The ion mill system delivers heat to the sample via radiation and ion beam bombardment. A student has observed that a 3" wafer positioned 15 cm from the ion source can reach 100 °C just from radiation from the neutralizer filament. Milling the wafer for a minute heats it up to over 260 °C! These measurements were made using heat sensitive stickers placed on the back side of the wafer, so thermal contact to the sample holder is poor.
For pattern transferring processes with a resist mask, these temperatures are high enough to cause the resist to reflow. For heat sensitive materials, this can cause a degradation in its performance. Some resists become nearly impossible to strip if exposed to enough heat. Sample heating is a real issue for ion beam milling systems. A basic understanding of heat transport can help keep samples cool during the milling process.
Specific heat is a material property that specifies the amount of energy required to raise the temperature of a material by 1 °C. The table below lists the specific heat of some common materials. For example, let us use a 3" silicon wafer with a surface area of approximately 44 cm2 and a mass of 5.12 [g]. When it is placed 15 [cm] from the ion source, it will receive approximately 0.39 [W/cm2] of energy from ion beam bombardment. This will cause the wafer to heat up at a rate of 4.8 [°C/s]. When the wafer is placed 30 [cm] from the ion source, it will receive approximately 66% less energy, reducing the heating rate of the wafer to 1.68 [°C/s]. For these calculations, it is assumed that the wafer does not lose the heat to its surroundings. This assumption is not true, but it provides a sense of how hot the wafer can get when being milled.

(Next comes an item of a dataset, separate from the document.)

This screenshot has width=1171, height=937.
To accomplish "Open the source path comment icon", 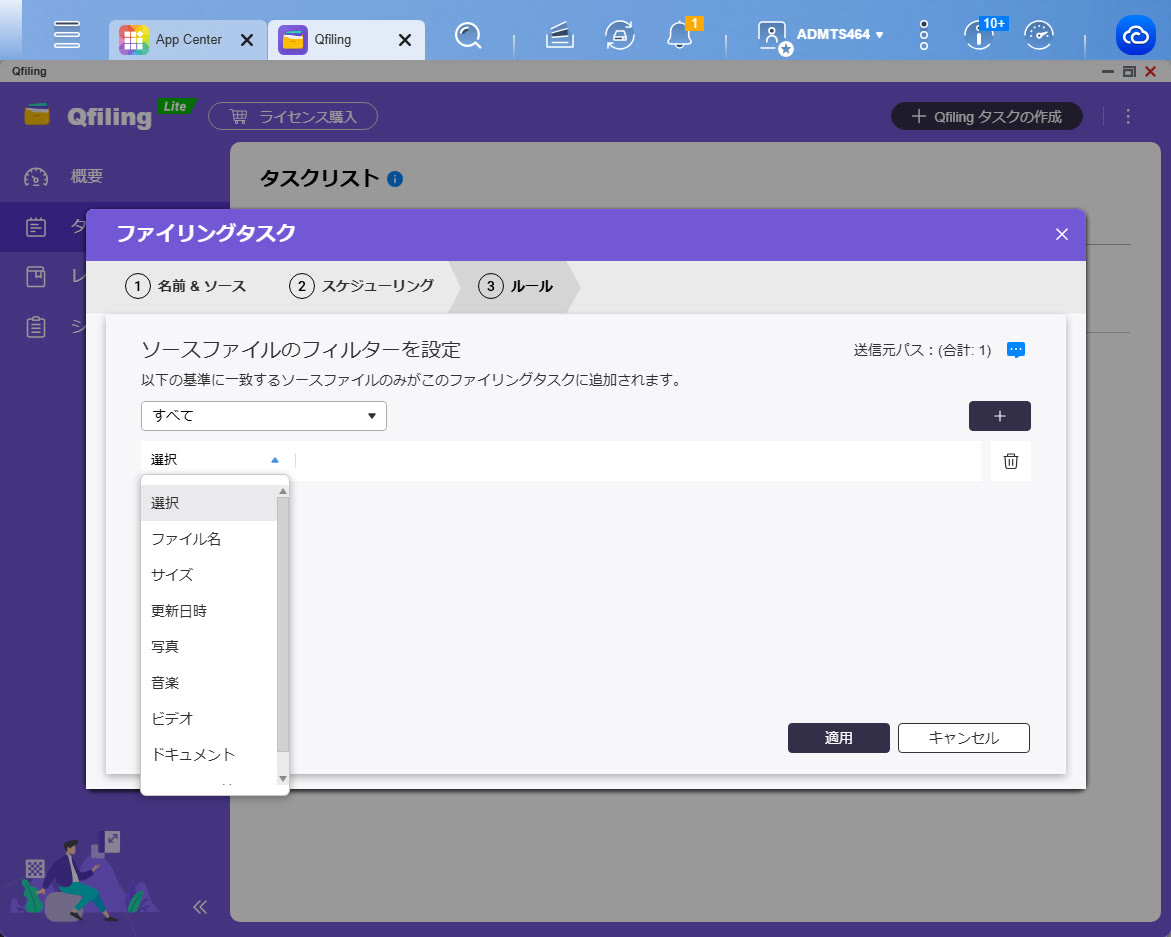I will 1016,350.
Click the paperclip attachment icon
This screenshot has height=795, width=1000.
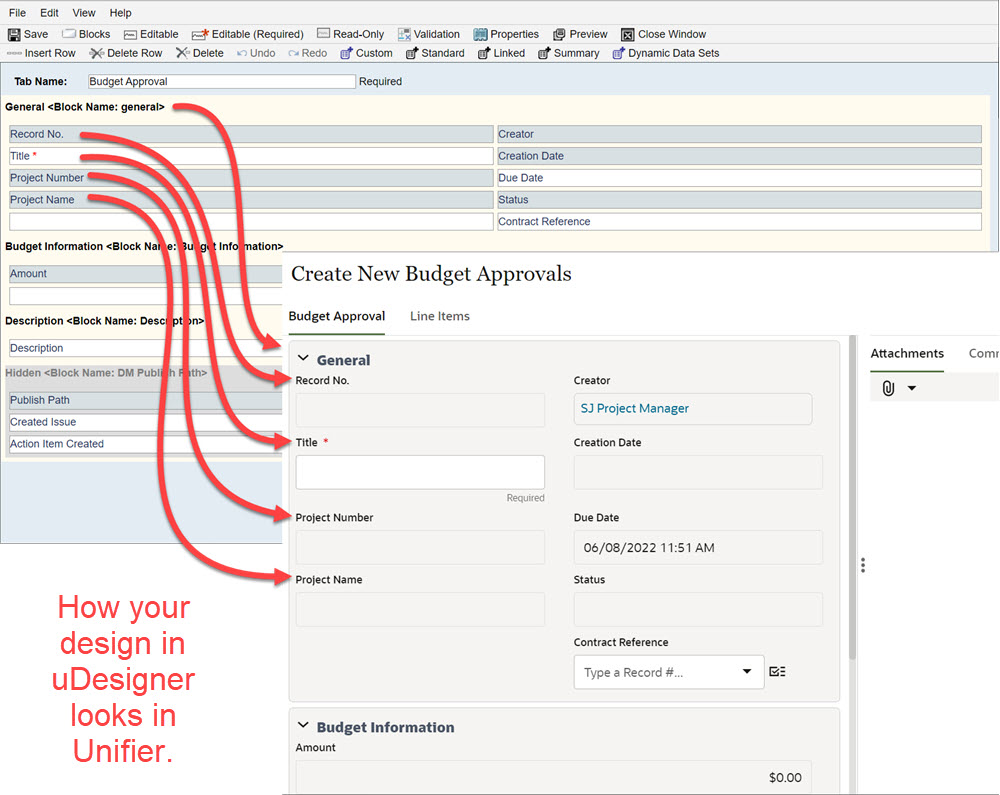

To further illustrate the problem, the amount of material milled is proportional to the energy delivered to the wafer, which is proportional to the amount of time that the wafer is exposed to the ion beam. The milling rate for silicon is approximately 9 [nm/min] under the conditions where the wafer heats up by 4.8 [°C/s]. Therefore, to mill just 50 [nm] of silicon will heat up the wafer by up to 1600 degrees! In reality, the wafer will not get that hot because the wafer will lose heat by radiation and conduction.
|Material||Specific Heat [J/gK]|
Heat can be transferred from an object to its surroundings via conduction when they are in contact. The heat transfer equation is:
Q = (dT)Ak/x,
where Q is the heat transferred in [W], dT is the difference in temperature along the thickness of the material in units of [°K], A is the area in units of [m2], k is the thermal conductivity of the material in units of [W/mK] and x is the thickness of the material in units of [m]. For layers of different materials, the temperature difference between the hot and cold side is:
dT = Q/A(x1/k1 + x2/d2 + x3/k3 + ... xn/kn),
where the variables are the same as previously defined. The thermal conductivity of various materials is listed in the table below. The heat transfer equation is quite intuitive. Materials property aside, heat transfer is most efficient if the heat does not have to travel very far and is able to pass through a large area; and of course, heat transfer is faster when there is a larger temperature difference.
|Material||Thermal Conductivity [W/mK]|
It is important to realize that the thermal conductivity of a vacuum is 0. When a rigid sample such as a silicon wafer is fixed onto a rigid sample holder, there is not much contact between them since both objects are not atomically flat. In this situation, it is safe to assume that heat generated on the wafer does not effectively conduct towards the sample holder. There are several methods used to improve thermal conductivity between the sample and the holder and they all involve filling the space/void with something more thermally conductive than vacuum.
Heat can be transferred from an object to its surrounding by radiation. This process does not require the object to be in physical contact with anything. For example, the sun is a source of radiant heat, sharing its energy to the entire solar system by emitting electromagnetic waves. We experience the sun's radiated energy as warmth and light. The thermal energy radiated by a blackbody radiator is given by:
P = eσA(T4-Tc4),
where P is the radiation loss in [W], e is the emissivity of the object, A is the surface area of the object in [m2], σ is Stefan's constant (5.6703x10-8 [W/(m2K4)]), T is the temperature of the object in [K] and Tc is the temperature of the surroundings in [K].
Figure 1 is a plot showing the radiated power per unit area assuming an emissivity of 1. When the wafer is 1000 degrees hotter than the surroundings, it'll radiate power at a rate of 0.23 [W/cm2]. This is approximately half the amount of power delivered to the wafer from the ion beam. This calculation assumes that the surroundings do not heat up and the emissivity is 1. For the sake of the argument, we can assume an emissivity of 1 in order to determine the maximum power loss from radiation. Even under the most favorable assumptions/conditions, the sample will continue to heat up beyond 1000 degrees because it can not cool down by radiation as quickly as it is being heated up by the ion beam. In fact, the wafer will continue to heat up until about 1200 [°K] hotter than its surroundings before it can radiate as much power as it receives. Therefore, radiative cooling is not a viable option to manage sample heating during ion milling.
Figure 1: Radiated power for emissivity of 1.